Under H.R. 2650, retail businesses would no longer be allowed to (i) refuse cash payments and (ii) charge customers using cash higher prices than customary for customers using other forms of payment. H.R. 2650 provides a private right of action to consumers who violate its provisions.
Both consumer advocates and industry representatives testified before the House Financial Services Committee on the issues of cash as a method of payment and mobile banking. Those who testified included:
- New Economy Project Co-Executive Director, Deyanira Del Rio, who denounced the growth of cashless businesses, saying that they "reinforce inequities" in the U.S. and global economic structure. She supported H.R. 2650, stating that the NYC Council recently passed a similar bill – the " Payment Choice Act of 2019" – aimed at addressing the discriminatory effect cashless businesses have on groups facing longstanding systemic barriers to fair banking access.
- Paypal Global Public Policy Head, Usman Ahmed, who urged policymakers and the payments industry to work together to increase mobile payments innovation, while ensuring consumer protection and security.
- Economic Studies Fellow at the Brookings Institute, Aaron
Klein, who recommended:
- implementing requirements specifically for businesses conducting in-person, small dollar sales of core consumer goods to accept cash;
- mandating that banks and credit unions make consumers' funds available immediately; and
- additional research on how the retail payment system in the United States can provide access to low cost, secure digital wallets.

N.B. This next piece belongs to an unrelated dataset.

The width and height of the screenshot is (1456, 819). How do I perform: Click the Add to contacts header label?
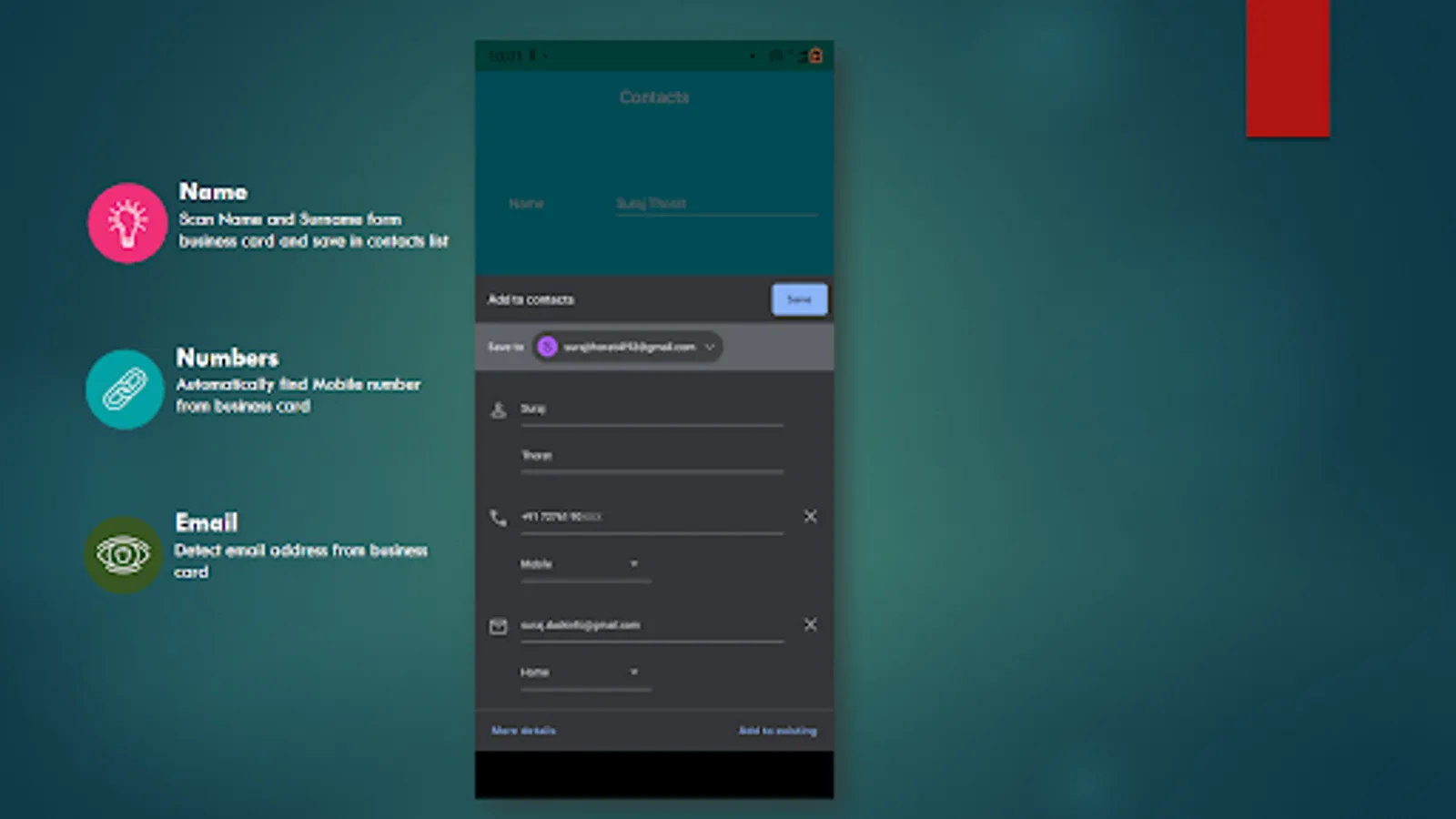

- Consumer Reports Senior Policy Counsel, Christina Tetreault, who identified two areas of improvement in the payment industry: (i) amending the Electronic Fund Transfer Act to ensure equal, strong loss caps and guaranteed recredit time periods following unauthorized use of all non-cash and non-check payments and (ii) implementing "strong privacy legislation," explaining that the Gramm-Leach Bliley Act does nothing to curb data collection.

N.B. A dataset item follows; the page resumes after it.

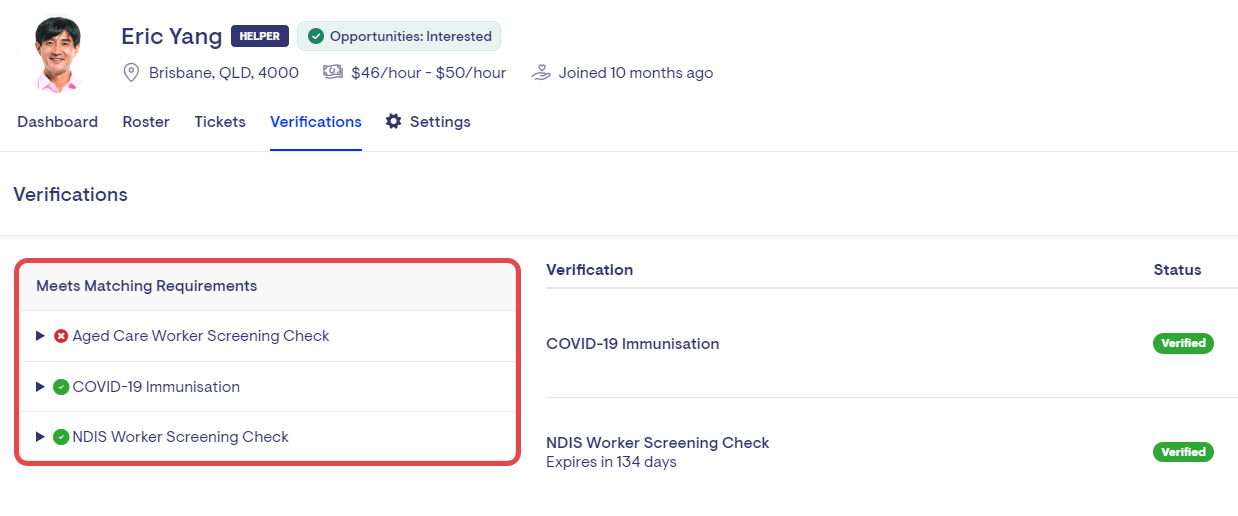Click the Settings gear icon
This screenshot has width=1238, height=516.
pos(394,121)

- U.S. Faster Payments Council ("FPC") Executive Director, Kim Ford, who stated that the FPC supports the choice of payment methods and enabling a faster digital payment environment.
Commentary Steven Lofchie
A business does not turn away cash because it doesn't want customers. There are many reasons why a business may choose the manner in which it charges or accepts payment for services. It may turn away cash because of the possibility of theft, whether it is employee theft or robbery by outsiders. (Speaking as a former NYC nighttime cab driver, there are many situations in which it is quite desirable to be able to advertise that one is not carrying cash.)
Further, why isn't this a local issue? Why should the federal government mandate requirements for matters that are so inherently provincial? And why should there be a carve-out for internet businesses, which are becoming more and more the dominant power in retail. Perhaps instead of imposing additional obligations on local businesses, the federal government should consider ways to empower them.